Waters FUNC .DAT File Structure (2-byte)
This format stores the intensity values for MS data.
MS data can also be stored in the FUNC .DAT 6-byte and 8-byte formats.
These files are named something like _FUNC001.DAT.
Each FUNC .DAT file is paired by number with a FUNC .IDX file. For example, _FUNC001.DAT is paired with _FUNC001.IDX. The paired FUNC .IDX file stores the retention times.
This format is comprised entirely of contiguous 2-byte segments, one for each intensity. This is the reason why this format is referred to as the 2-byte format.
The value of each intensity is encoded into the bits of a 2-byte segment. Assume little-endianness. The least significant 3 bits represent a power of four. The most significant 13 bits represent a base value. The intensity is calculated with the formula: base * 4^power.

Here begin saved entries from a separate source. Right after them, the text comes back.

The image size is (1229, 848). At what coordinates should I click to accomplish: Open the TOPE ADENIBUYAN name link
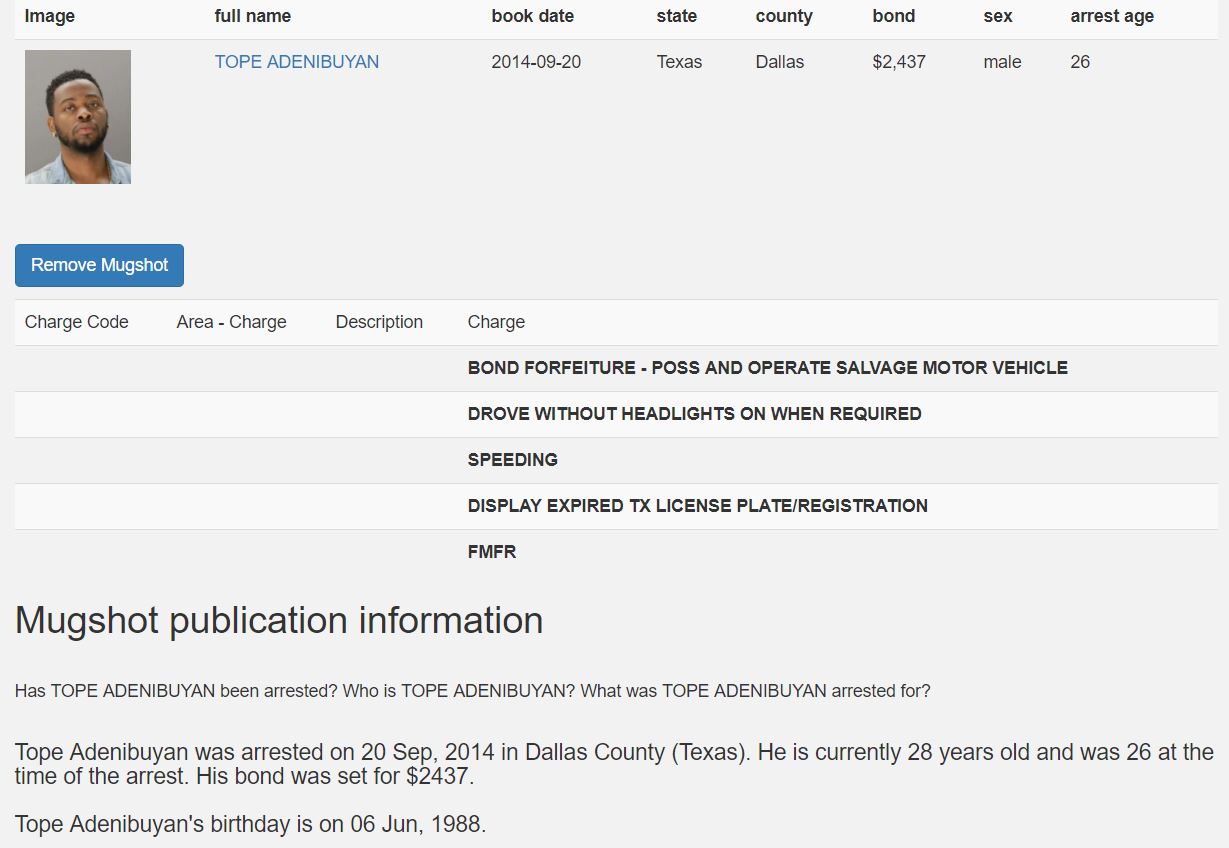(297, 62)
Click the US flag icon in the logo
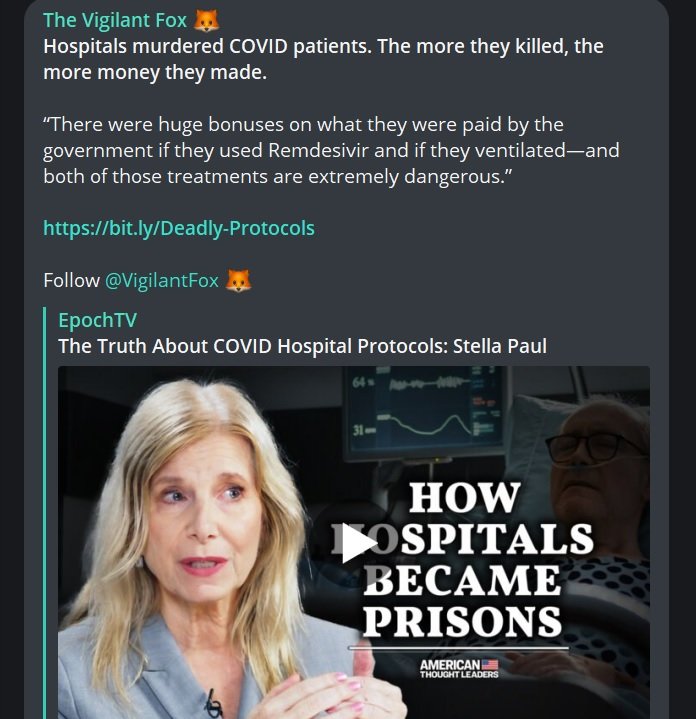Image resolution: width=696 pixels, height=719 pixels. (490, 664)
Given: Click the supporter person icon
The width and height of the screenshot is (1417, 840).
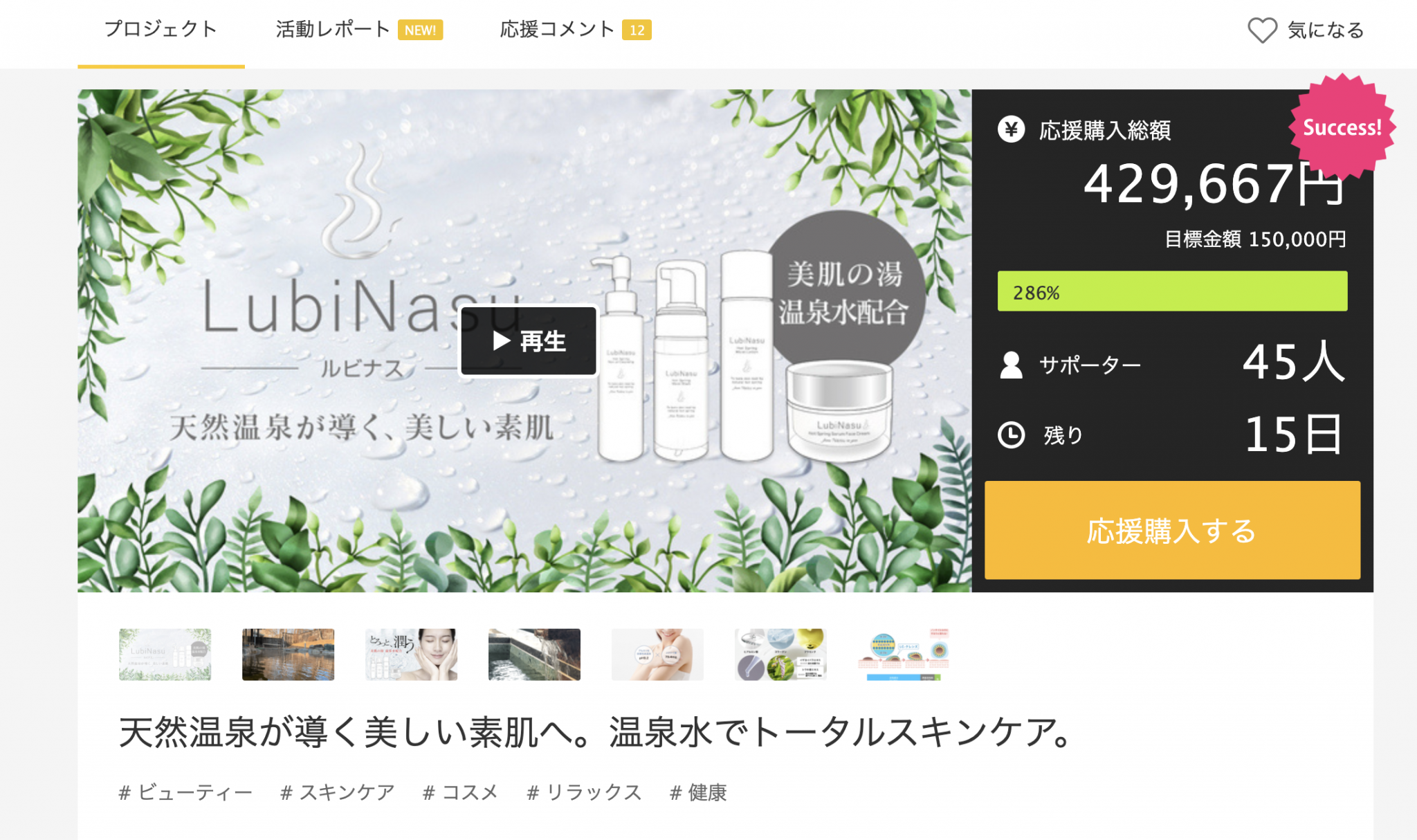Looking at the screenshot, I should pyautogui.click(x=1011, y=365).
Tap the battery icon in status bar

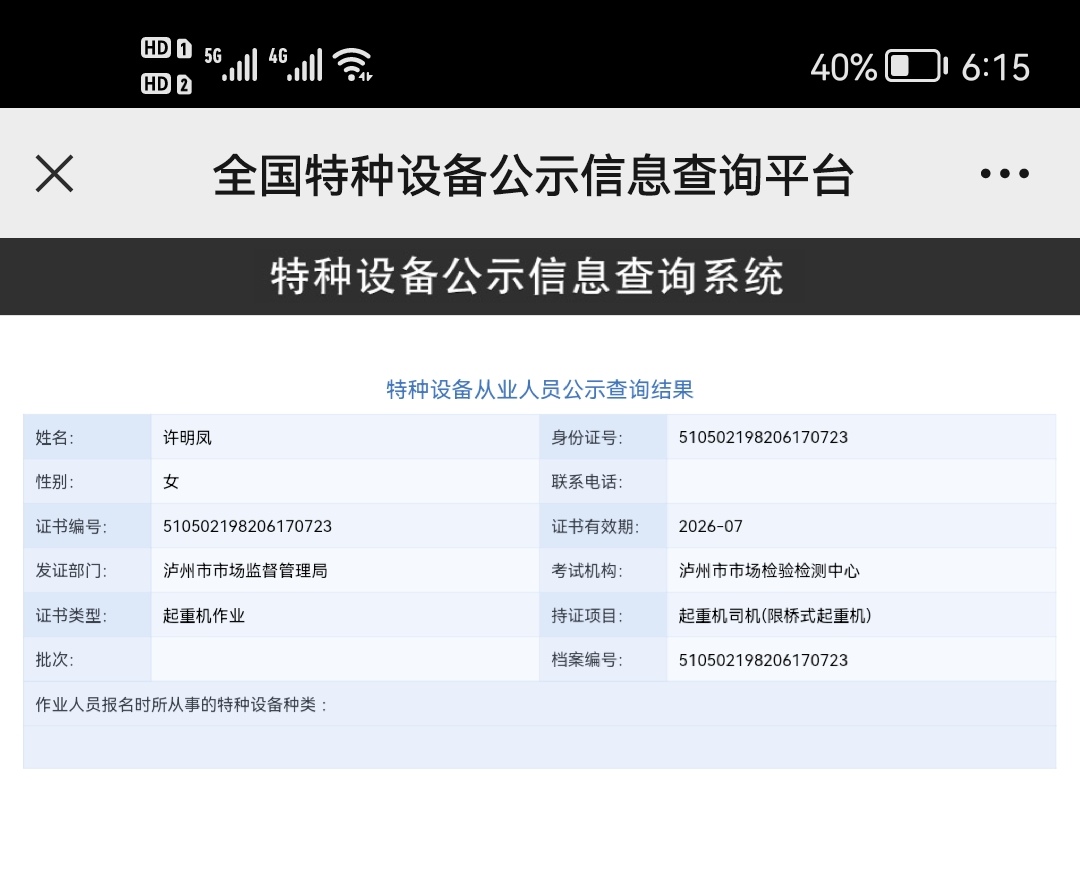pos(916,66)
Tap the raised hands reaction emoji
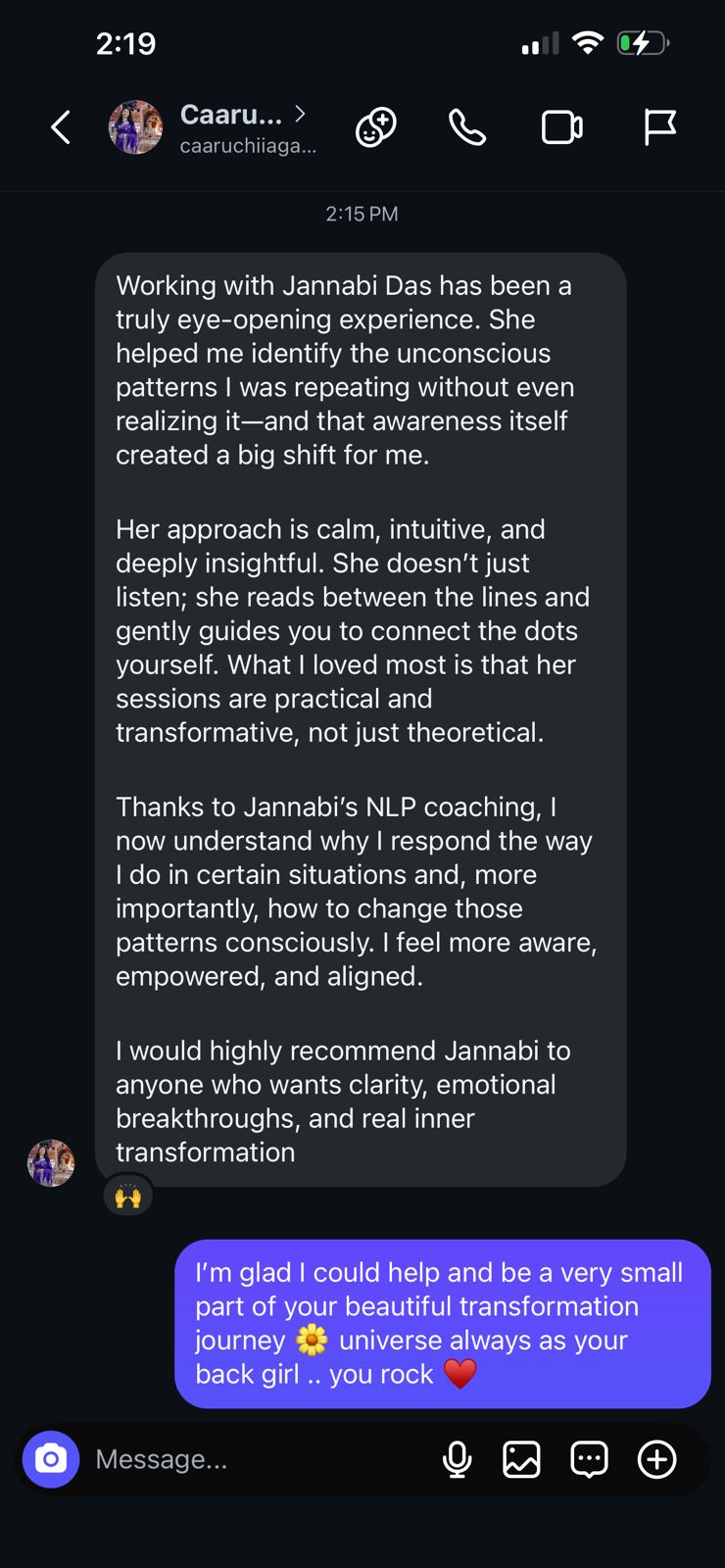Image resolution: width=725 pixels, height=1568 pixels. [x=128, y=1196]
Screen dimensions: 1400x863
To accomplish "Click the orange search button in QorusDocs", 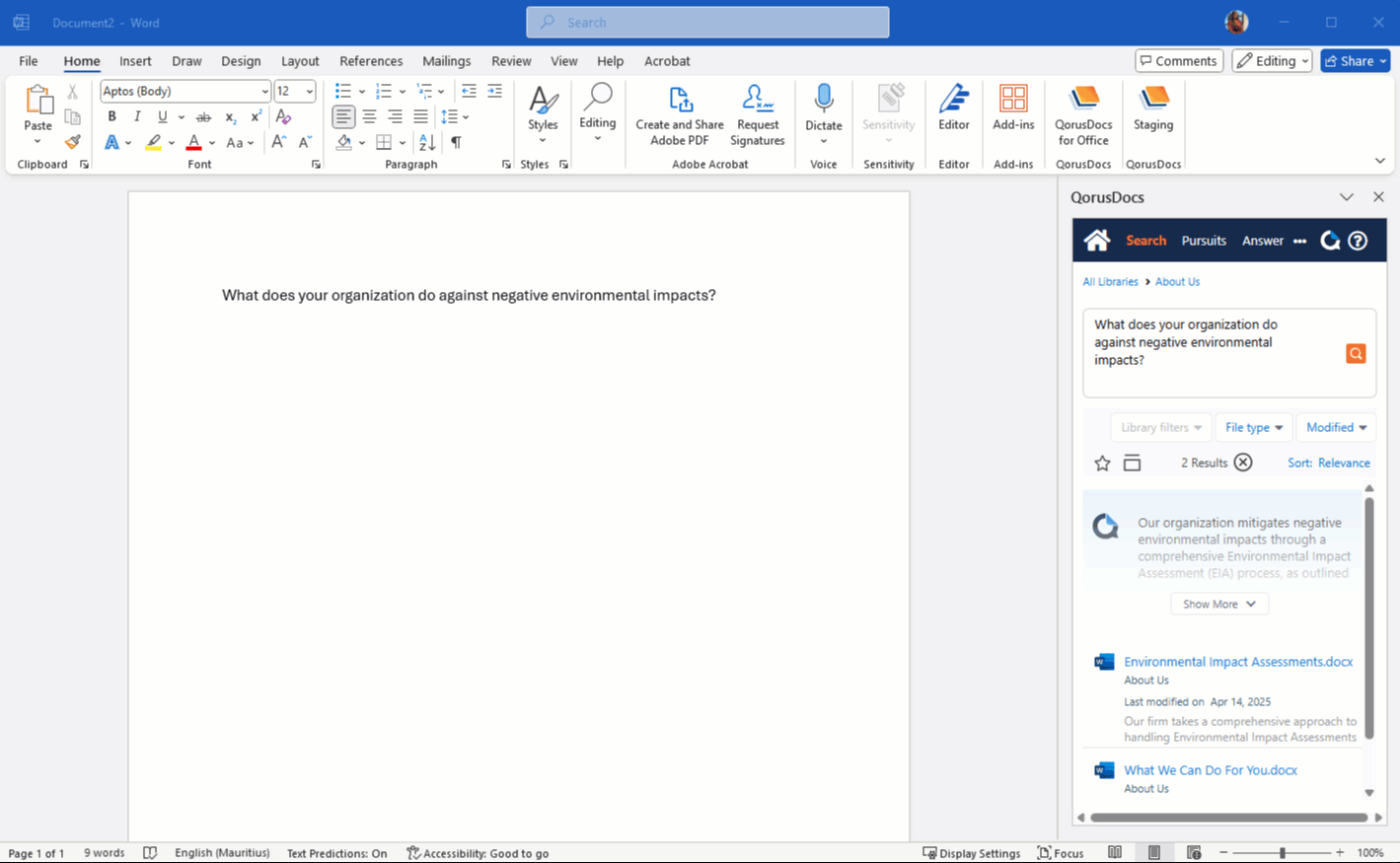I will (x=1356, y=353).
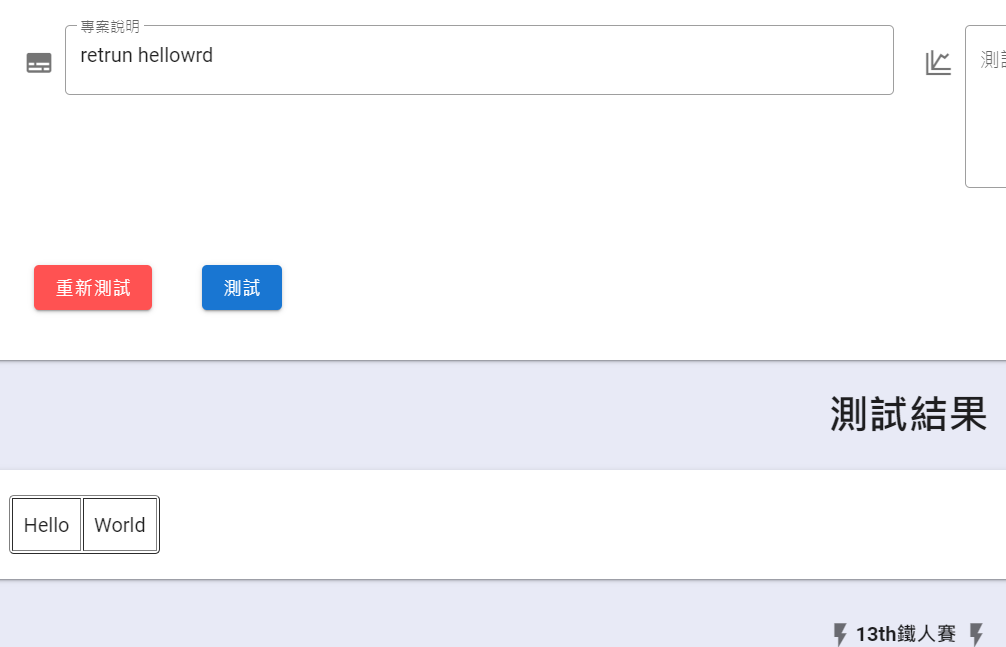Select the Hello table cell
Image resolution: width=1006 pixels, height=647 pixels.
(46, 524)
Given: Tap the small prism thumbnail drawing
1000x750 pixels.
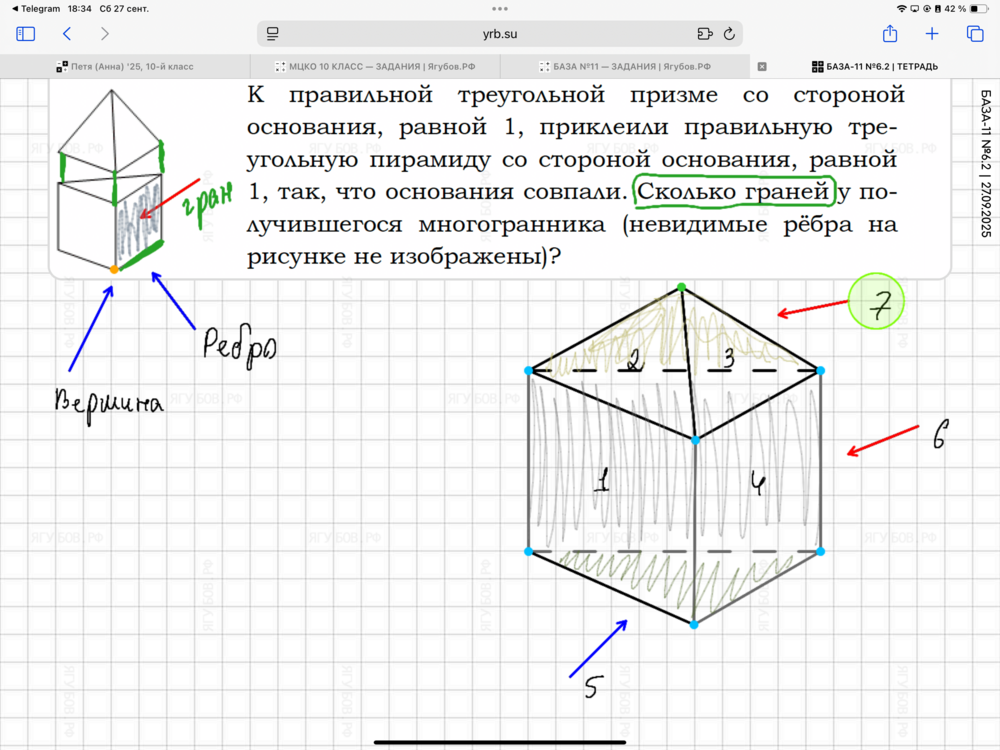Looking at the screenshot, I should [x=110, y=180].
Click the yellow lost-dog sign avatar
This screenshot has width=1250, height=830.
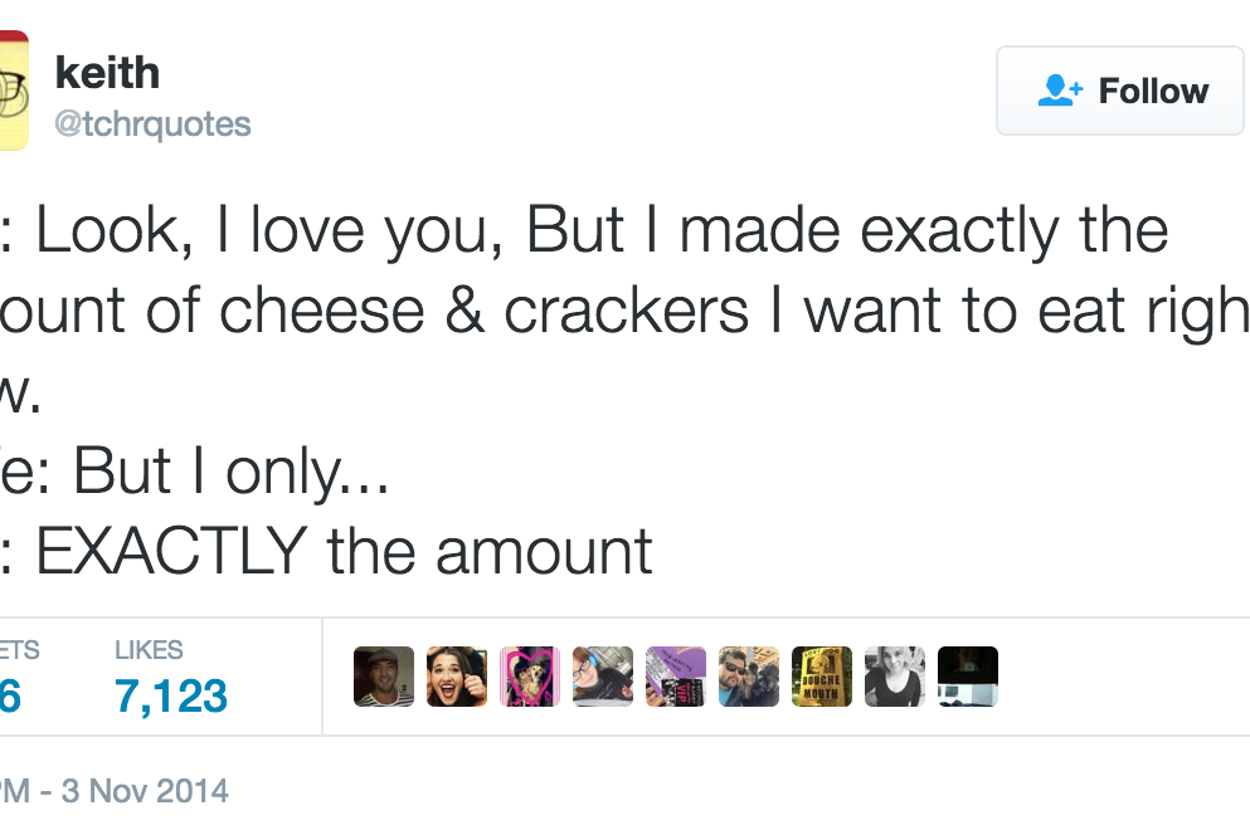pyautogui.click(x=822, y=677)
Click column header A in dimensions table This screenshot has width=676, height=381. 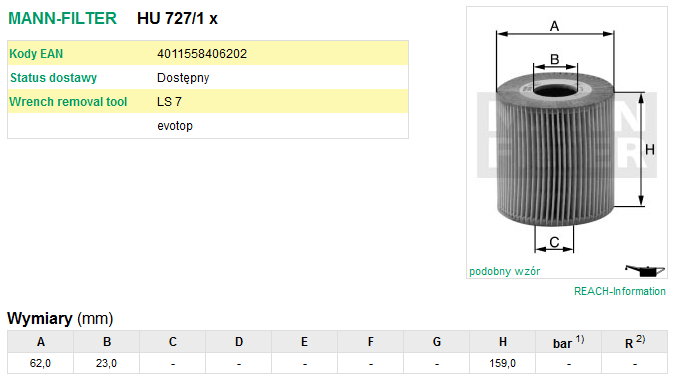pos(41,342)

For example, the intensity 13924 = 3481 * 4^1 would be represented by the following 2 bytes:
3481 1
|------------^------------|--^--|
MSB 0 1 1 0 1 1 0 0 1 1 0 0 1 0 0 1 LSB
|-------------------------------|
But where are the mz values? For this format, they are stored in a contiguous array in a different file named _FUNCTNS.INF. We describe that file format below.
Waters _FUNCTNS.INF File Structure
This format stores the mz values for 2-byte FUNC .DAT files.
There is a 416 byte segment allocated in this file for each FUNC .IDX/.DAT pair. The purpose of most of these bytes is unknown. Each segment seems to be broken down as follows:
Segment Length |
Purpose |
|---|---|
32 bytes |
UNKNOWN |
128 bytes |
UNKNOWN |
32 little-endian floats |
mz values |
128 bytes |
UNKNOWN |
This means that there are at most 32 unique mz values recorded for MS data in the 2-byte FUNC .DAT format. Accordingly, we only found instances of this format for SIM data.
It is assumed that intensities are recorded for all mz values at each retention time.
Note that the layout of the unknown bytes implies that they could contain mz values for a slight variation of this format.